Немец может увидеть самые прекрасные цветы, но он обязательно подумает, что герань на подоконнике его фрау Хазе лучше. Если дать немцу перевод Толстого, он сначала скажет: «Ерунда». Прочитав, он ответит: «Глупая книга — сразу видно, что русский, написал», или: — «Хорошая книга — никогда не поверю, что автор — русский, наверно, Толстой — это псевдоним немецкого писателя».

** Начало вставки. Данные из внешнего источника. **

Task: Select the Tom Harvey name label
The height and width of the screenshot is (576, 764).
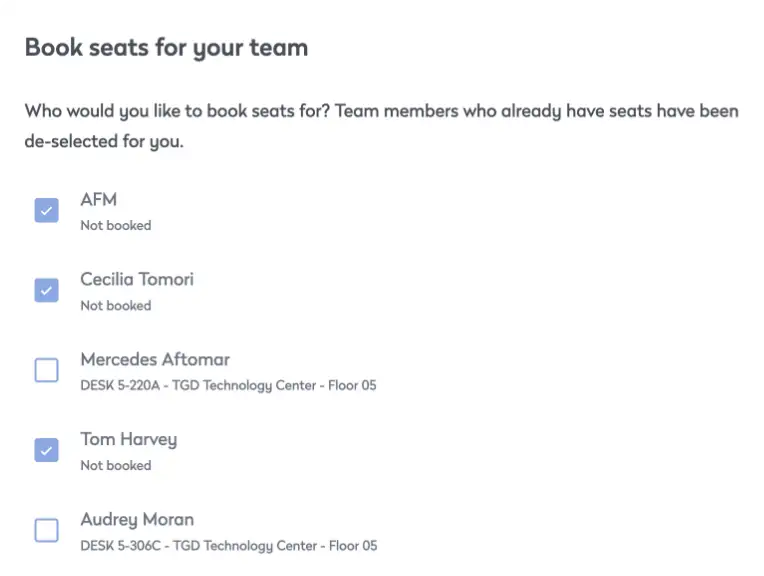Action: coord(129,439)
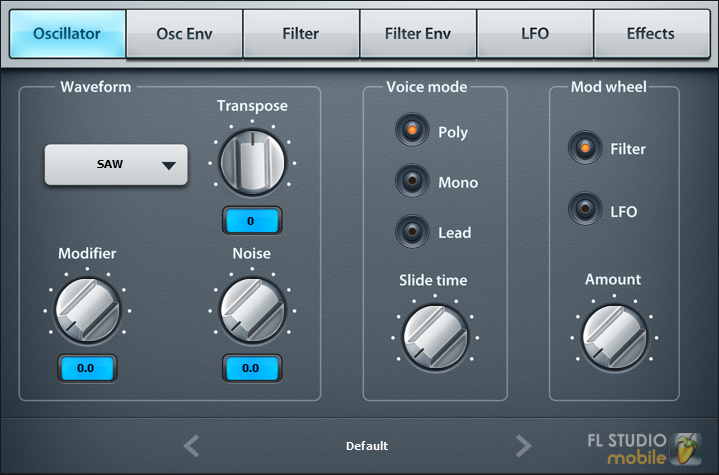Image resolution: width=719 pixels, height=475 pixels.
Task: Switch voice mode to Lead
Action: [412, 232]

Английский журналист Верт спросил немецкого военнопленного: «Как вам не стыдно так зверски обращаться с пленными красноармейцами?» Немец преспокойно ответил: «На то они русские…» Немец пишет своему брату: «Неправда, что мы убиваем детей. Ты знаешь, как в Германии любят ребят, в моей роте каждый поделится последним с ребенком. А если мы в России убиваем маленьких представителей страшного племени, это диктуется государственной необходимостью». Он чист перед собой: он ведь убивает русских детей, то есть не детей, а маленьких «представителей страшного племени».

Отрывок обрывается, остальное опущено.